A separate external review has also found that BBC bosses failed adequately to protect staff on MasterChef from presenter Gregg Wallace’s invasive behaviours. And the corporation has had to apologise this month for broadcasting antisemitic chants by the vile act Bob Vylan at Glastonbury. 

It’s not all about Davie’s alleged shortcomings. As the BBC itself might put it, other director-generals are available. George Entwhistle resigned over a Newsnight crackpot report on a child-abuse scandal; Greg Dyke over Lord Hutton’s report into how the BBC reported the David Kelly suicide affair under the Blair government. Then there was the Jonathan Ross and Russell Brand “prank”. Let’s not, please, lift the coffin lid on Jimmy Savile again. And so, one is forced to say, it goes on. 

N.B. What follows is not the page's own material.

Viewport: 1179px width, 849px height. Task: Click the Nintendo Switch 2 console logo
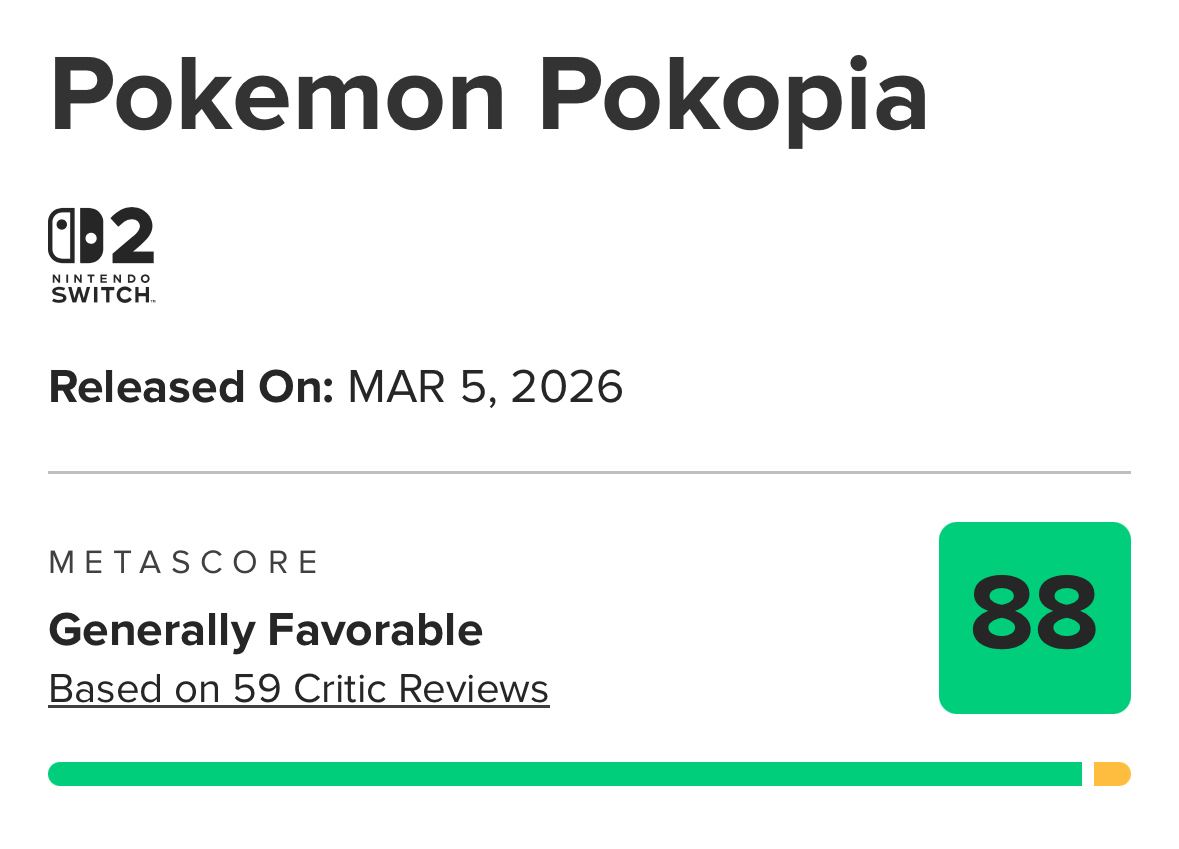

Is the BBC uniquely wicked and/or mismanaged? No. But it’s huge and visible. I have a theory that it’s a British institution which, like others, is a victim of its imperial past. It was nurtured in a post-Reith period, when being of the BBC was like carrying a British passport (“His/Her Britannic Majesty requests and requires…”). It not only believes in, it was a child of, its own propaganda. The derring-do of its great foreign correspondents was founded on the unquestioned might of empire. 

That leads, inevitably in a post-imperial age, to hubris. It’s like Babylon, the metaphor rather than the great Mesopotamian city. Once indestructible under emperors such as Nebuchadnezzar, sacker of Jerusalem, it was destroyed by its own vulnerabilities. The scriptural allegory from Genesis is that Babylon raised the great tower of Babel to reach the sky and oversee a world that spoke its one, true language. In his wrath at their pride, God scattered its people, now unable to understand each other, for they’d come to form their own languages. 

See how that works? The BBC has come to believe in itself, rather than its mission. And consequently, it has lost the ability to communicate, both internally and externally.  

It’s not alone. The Church of England has the same post-imperial problem. So does any elected government after about a decade. It’s the jobs of Archbishop of Canterbury and Prime Minister, as well as Director-General of the BBC, that can only end in tears. 

They should get together, these people. Work out accountable corporate structures that can work in the 21st century. Create top leadership jobs that are possible to do, rather than appoint emperors who turn out to have no wardrobes. 

The point surely is not that they are humiliated, but that they have to be humbled. They need to demolish their towers, stop babbling at each other and learn to speak a common language again.